Soylent and relationships

Jonathan and I have been asked by at least two different journalists how or if Soylent has impacted our relationship to each other. It’s an interesting question, albeit a loaded one. The short answer is yes, but not to the extent I’d expect it to impact others’. Our relationship is very unusual, we’ve found!

For example, Soylent has reduced the time we used to spend shopping for, preparing, and eating regular food. For us, that’s fantastic! It makes us happy and if we’re happy, we’re happy! We also are in better health overall, have more energy, and travel is easier (don’t have to forage for food on the road or in flight).

But some families really enjoy or at least someone in the family enjoys and wants to maintain food as the basis of domestic togetherness. If there is a chef in the relationship who will now feel less necessary, that could be problematic. (Whether they actually are necessary or not is irrelevant; it’s about how they feel.) It could also spark stupid arguments about how it could break up the family, when it’s not the Soylent that’s the problem; it’s the arguing that’s a problem! Similarly, if one partner is against processed food or sees Soylent as a fad and the other is willing and even eager about it, that could also end badly. I don’t think it’s a stretch to say it could split some couples.

Our partnership isn’t like that and never has been. We’ve heard stories and observed how other relationships are and ours is rather in a class by itself. In our home you will never hear:

“You can’t say you don’t like it until after you’ve tried it.” (Wrong!)

“We have to eat the same things at the same time if we’re a couple.” (Please!)

“You better have dinner on the table when I get home.” (We’re already home, and we don’t demand that either cooks for the other.)

“You don’t need [fill in the blank with whatever kitchen gadget or serve ware you like] anymore if you’re not cooking.” (We need whatever we please; we don’t have to use it every day or even sometimes. So put away your sledgehammer; the stovetop stays.)

“You have to eat your salad as a good example for other people.” (Neither of us has to eat any specific thing. We don’t care about setting an example for anybody. If someone skips salad on account of seeing us not eat it, that’s their prerogative.)

“If I have to cook, then you have to do the dishes. I did them last time.” (Neither of us ever has to cook. And we don’t have a formal division of domestic labor. The dishes get done.)

“We’re going out to dinner with ________ so you have to eat ________ to not offend them.” (We don’t have to. We don’t care. We have the options to decline, to go but order what we want, or to order nothing.)

“Oh, you’re a challenge.” (Actually we’re not. We’re the opposite of a challenge: very straightforward, take it or leave it. If we leave it, nothing will get us to eat it, so any bickering is DOA.)

“What am I going to DO with you?” (If anyone is so exasperated by their partner’s not partaking of certain food that they could be so insulting, how could they even stand each other?)

“I have to work on you so you’ll learn to eat ________.” (We’re partners; not each other’s project. We don’t have to learn to eat anything. Either we like to eat it or we don’t.)

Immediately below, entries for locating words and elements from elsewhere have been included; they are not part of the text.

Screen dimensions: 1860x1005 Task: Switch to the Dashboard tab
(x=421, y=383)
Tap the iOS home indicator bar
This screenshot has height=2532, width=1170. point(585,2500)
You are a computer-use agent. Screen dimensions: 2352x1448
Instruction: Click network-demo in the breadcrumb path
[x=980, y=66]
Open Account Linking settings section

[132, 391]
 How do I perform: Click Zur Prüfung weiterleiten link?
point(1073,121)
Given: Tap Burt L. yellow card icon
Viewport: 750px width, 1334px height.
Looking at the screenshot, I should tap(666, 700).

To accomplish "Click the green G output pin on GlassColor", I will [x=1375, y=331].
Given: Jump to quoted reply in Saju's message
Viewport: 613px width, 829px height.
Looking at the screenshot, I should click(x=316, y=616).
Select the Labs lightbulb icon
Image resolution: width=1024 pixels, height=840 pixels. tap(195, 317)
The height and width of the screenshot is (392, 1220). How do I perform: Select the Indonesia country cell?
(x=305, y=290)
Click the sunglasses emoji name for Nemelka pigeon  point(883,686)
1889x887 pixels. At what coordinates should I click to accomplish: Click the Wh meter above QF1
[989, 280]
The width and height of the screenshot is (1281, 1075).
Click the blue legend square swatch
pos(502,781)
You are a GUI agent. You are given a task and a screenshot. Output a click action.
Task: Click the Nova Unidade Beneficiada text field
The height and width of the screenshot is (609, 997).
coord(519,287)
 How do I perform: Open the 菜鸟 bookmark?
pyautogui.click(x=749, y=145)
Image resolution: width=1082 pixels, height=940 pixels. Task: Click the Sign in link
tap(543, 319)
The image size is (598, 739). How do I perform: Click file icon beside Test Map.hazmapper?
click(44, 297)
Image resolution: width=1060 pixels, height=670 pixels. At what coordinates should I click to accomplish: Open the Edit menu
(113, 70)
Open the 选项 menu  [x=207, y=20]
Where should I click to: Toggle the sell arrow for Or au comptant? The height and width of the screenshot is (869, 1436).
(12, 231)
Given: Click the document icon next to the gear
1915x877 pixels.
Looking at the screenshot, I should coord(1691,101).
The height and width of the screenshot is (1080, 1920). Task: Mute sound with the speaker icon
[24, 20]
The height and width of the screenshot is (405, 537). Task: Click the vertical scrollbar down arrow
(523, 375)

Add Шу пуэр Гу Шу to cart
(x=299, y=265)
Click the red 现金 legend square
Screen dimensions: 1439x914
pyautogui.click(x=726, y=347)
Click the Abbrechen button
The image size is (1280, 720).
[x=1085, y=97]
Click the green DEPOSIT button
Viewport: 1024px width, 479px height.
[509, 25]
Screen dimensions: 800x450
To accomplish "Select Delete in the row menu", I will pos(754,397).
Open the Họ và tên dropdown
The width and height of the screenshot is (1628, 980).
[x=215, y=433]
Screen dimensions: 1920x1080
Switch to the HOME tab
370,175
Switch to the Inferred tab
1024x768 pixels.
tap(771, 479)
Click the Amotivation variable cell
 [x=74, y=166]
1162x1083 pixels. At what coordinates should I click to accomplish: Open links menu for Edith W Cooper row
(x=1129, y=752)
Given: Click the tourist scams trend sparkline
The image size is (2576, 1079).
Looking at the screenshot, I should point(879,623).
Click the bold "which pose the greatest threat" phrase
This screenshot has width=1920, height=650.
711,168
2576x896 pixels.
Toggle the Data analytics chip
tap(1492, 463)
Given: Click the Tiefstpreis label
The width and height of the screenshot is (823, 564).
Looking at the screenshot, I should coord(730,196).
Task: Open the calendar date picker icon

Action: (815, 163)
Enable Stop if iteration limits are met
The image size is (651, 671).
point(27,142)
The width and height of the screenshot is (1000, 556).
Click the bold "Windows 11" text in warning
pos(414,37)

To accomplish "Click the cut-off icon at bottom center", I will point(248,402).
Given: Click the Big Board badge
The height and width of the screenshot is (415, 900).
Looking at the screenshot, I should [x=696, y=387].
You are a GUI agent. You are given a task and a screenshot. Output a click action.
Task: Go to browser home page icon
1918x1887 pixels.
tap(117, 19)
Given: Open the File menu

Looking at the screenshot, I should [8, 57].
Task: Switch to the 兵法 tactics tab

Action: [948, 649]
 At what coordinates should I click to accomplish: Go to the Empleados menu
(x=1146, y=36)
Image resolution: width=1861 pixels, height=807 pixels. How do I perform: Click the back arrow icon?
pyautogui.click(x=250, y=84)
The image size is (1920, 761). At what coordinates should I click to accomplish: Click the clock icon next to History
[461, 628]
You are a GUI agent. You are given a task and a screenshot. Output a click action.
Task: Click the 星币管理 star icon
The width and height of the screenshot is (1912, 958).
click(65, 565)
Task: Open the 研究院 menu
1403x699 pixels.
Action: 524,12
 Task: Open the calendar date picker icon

“If you don’t eat _______ it will hurt [fill in with mother’s, brother’s, friend’s names) feelings.” (We don’t care. People close to us know that we don’t eat anything out of obligation. If they want to be close to us, and they’re fortunate enough to be in our home, they’ll learn it soon enough.)

I was raised in a home wherein my mom cooked two separate meals most nights: one for my dad, one for herself and us three kids. She never complained; it was never weird. We never had to eat anything we didn’t want. Never had to try something to prove we didn’t like it (what if that condition were applied to sex? what you put in your mouth is totally personal, and has consequences). Even as young kids, we ordered whatever we wanted at restaurants. To me, the idea that two adults in a love relationship would bicker over food preferences is stupid.

We’re also not in the situation of having in laws come over for holidays, or going to regularly recurring events that focus on food wherein anyone is noticing or caring what we eat. Between the two of us, Soylent is a wonderful thing. Our biggest joy of togetherness is seeing the other’s face light up with happiness, and Soylent provides that.

We can see where the decision to make Soylent a temporary or permanent addition to one’s diet could cause domestic strife or even tension between dating couples who don’t live together. In such cases, I think it very well could put the brakes on courting and even tip the scales in favor of divorce. Couples have split over much less.

One woman’s husband threatened to sue her for divorce because the fridge didn’t have Orange Crush in it when he got home from work (he didn’t, but she got the silent treatment for several days). An instructor I had boasted that she threw her husband out after learning he had eaten steak (she had an anti-red meat policy), a long time favorite of his since before they met. Steak is old school; Soylent is the new kid on the block. Imagine the uproar that could cause in a household wherein everyone’s supposed to eat the same thing and now someone wants to include Soylent.

So you have the long answer to your question. It has impacted us in a wonderful way, because we’re us. Kids, if you’re going to try this at home, realize your outcome may be different because people are different! Tread carefully!